Requirement: Can you output the entries as a Markdown table with the columns No. and Entry, starting at the line containing "usually (959, 739)" and ending at the last entry, with blank lines omitted?

Data for this exercise:
┌──

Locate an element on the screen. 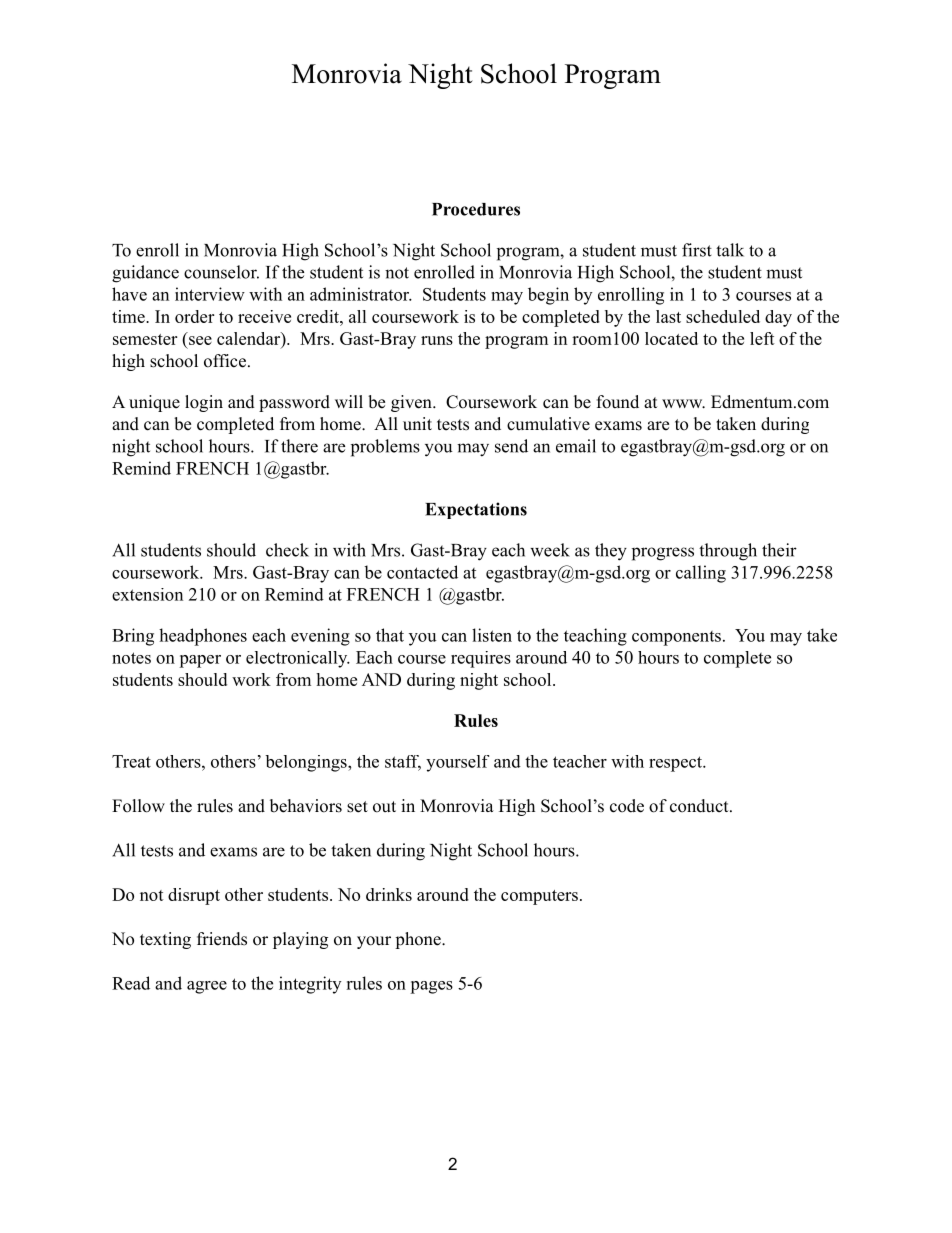 The image size is (952, 1233). computers is located at coordinates (539, 897).
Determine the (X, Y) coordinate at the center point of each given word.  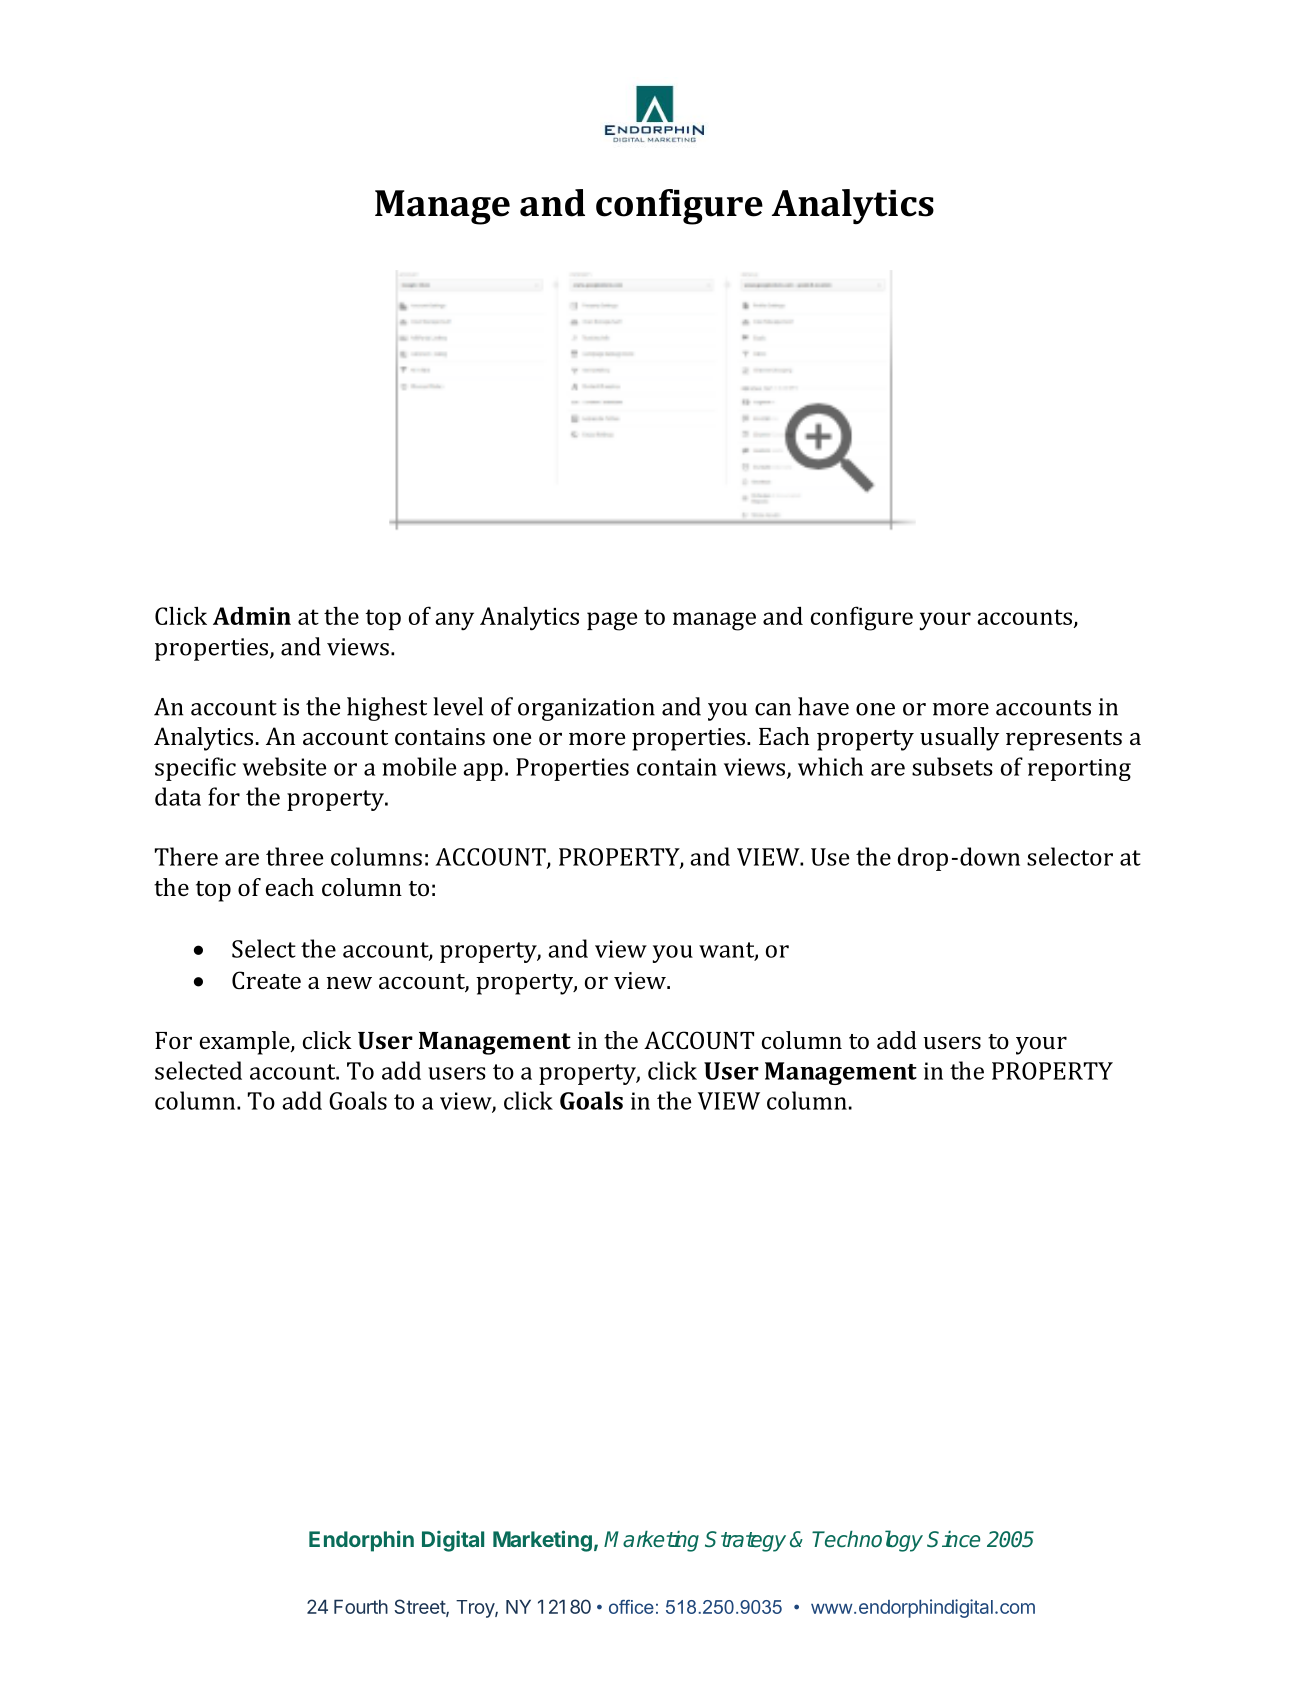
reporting (1079, 770)
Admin (252, 615)
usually (959, 739)
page (612, 621)
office (631, 1607)
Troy (476, 1609)
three (294, 856)
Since (953, 1539)
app (483, 772)
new (349, 983)
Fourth (361, 1606)
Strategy (745, 1541)
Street (420, 1608)
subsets (952, 766)
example (246, 1043)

└──

Reply:
| No. | Entry |
|---|---|
| 1 | usually (959, 739) |
| 2 | page (612, 621) |
| 3 | office (631, 1607) |
| 4 | Troy (476, 1609) |
| 5 | three (294, 856) |
| 6 | Since (953, 1539) |
| 7 | app (483, 772) |
| 8 | new (349, 983) |
| 9 | Fourth (361, 1606) |
| 10 | Strategy (745, 1541) |
| 11 | Street (420, 1608) |
| 12 | subsets (952, 766) |
| 13 | example (246, 1043) |